Under the new rules, slated to go into effect on April 1, 2023, residential buildings would have up to three options, each of which would substantially decrease the amount of time trash is on the curb:
- Place trash out after 6:00 PM in a secure container,
- Place trash out after 8:00 PM if putting bags directly on the curb, or
- If a building has nine or more residential units, the property owner may opt in to a 4:00 – 7:00 AM set-out window instead.

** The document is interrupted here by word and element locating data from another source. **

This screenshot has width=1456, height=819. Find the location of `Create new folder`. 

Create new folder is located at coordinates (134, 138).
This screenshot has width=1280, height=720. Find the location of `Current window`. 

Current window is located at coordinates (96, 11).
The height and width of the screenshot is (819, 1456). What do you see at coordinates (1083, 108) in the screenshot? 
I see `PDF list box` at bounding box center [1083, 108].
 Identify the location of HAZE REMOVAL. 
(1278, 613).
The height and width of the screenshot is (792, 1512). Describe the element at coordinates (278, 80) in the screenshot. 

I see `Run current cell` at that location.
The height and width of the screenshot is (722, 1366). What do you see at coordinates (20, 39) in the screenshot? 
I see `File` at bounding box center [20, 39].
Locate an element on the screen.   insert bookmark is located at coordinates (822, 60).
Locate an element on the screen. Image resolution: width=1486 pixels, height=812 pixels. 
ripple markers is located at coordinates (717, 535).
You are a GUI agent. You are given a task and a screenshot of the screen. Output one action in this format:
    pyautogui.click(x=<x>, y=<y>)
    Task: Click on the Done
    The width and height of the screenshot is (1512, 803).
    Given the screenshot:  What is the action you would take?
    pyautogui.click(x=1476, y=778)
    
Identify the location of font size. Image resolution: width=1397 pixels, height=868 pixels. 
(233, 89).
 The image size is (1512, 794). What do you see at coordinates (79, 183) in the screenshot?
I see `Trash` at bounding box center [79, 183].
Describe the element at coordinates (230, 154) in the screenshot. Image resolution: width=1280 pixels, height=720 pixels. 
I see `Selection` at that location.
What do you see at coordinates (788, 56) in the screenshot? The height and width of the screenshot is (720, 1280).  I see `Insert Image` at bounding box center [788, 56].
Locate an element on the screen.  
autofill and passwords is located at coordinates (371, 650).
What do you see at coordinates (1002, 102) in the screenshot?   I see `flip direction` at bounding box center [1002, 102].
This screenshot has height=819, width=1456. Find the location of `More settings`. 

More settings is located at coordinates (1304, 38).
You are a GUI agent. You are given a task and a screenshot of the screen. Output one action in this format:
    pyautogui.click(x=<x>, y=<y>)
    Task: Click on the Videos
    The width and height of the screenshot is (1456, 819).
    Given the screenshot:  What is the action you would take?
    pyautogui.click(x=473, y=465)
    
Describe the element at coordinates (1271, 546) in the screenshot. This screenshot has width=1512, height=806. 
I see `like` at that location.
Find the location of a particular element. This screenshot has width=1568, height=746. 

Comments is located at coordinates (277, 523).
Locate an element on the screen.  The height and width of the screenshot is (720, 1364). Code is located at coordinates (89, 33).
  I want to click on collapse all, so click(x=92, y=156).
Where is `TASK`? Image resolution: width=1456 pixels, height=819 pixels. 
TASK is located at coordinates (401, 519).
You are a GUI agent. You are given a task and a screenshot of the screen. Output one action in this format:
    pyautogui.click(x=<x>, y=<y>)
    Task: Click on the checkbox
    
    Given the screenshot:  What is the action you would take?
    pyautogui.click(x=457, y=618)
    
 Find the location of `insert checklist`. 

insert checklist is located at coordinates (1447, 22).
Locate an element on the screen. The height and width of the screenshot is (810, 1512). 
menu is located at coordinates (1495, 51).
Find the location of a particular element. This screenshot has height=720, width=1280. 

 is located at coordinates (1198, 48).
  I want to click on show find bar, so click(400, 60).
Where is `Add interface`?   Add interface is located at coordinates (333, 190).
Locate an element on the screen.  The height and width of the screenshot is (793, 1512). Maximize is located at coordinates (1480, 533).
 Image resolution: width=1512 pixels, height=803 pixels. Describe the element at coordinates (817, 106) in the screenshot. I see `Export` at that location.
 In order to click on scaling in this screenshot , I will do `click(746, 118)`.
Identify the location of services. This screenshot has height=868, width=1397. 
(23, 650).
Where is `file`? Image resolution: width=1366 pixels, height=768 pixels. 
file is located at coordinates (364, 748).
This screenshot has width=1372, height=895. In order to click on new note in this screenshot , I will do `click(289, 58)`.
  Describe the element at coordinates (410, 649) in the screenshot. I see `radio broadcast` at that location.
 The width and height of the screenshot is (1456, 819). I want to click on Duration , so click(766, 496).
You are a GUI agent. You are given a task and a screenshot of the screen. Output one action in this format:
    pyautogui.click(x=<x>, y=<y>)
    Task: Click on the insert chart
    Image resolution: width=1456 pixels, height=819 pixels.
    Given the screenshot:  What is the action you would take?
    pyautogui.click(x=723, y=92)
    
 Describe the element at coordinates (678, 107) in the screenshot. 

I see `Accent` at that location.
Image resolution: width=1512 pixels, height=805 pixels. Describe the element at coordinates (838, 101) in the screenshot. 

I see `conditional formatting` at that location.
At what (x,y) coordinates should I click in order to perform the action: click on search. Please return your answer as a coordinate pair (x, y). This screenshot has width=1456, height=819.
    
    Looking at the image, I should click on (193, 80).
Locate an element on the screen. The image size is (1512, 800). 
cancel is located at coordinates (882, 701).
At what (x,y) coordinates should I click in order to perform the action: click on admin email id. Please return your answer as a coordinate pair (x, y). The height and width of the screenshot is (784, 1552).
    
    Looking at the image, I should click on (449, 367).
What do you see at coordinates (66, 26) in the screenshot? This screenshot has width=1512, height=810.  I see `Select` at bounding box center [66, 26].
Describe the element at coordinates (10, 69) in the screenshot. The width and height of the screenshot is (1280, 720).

The opt-in period will run for the month of January each year, allowing DSNY to design quick and efficient routes that take effect April 1.
Taken together, this means trash will sit on the curb for a fraction of the time it does currently. These rules would apply to recycling and curbside composting as well.
This announcement also includes new clarified rules for commercial establishments, which do not receive service from DSNY but rather from private waste haulers. Businesses may engage in one of the following options:
- Place trash out after 8:00 PM if putting bags directly on the curb or
- Place trash out one hour before closing in a secure container.
In addition to these new proposed rules, DSNY is doing more of its collection on the midnight shift than pre-pandemic, further reducing the amount of time trash sits on the street. Overnight collection now accounts for approximately one quarter of all collection operations – roughly 5 million pounds per night.
The proposed rules are subject to public comment under the City Administrative Procedure Act. The comment period will be open until November 18, and a public hearing on the proposed rules will be held on Thursday, November 18 at 9:30 AM. After considering these public comments, DSNY will publish final rules later this year. Public comments can be submitted by email, mail, or via the city's website.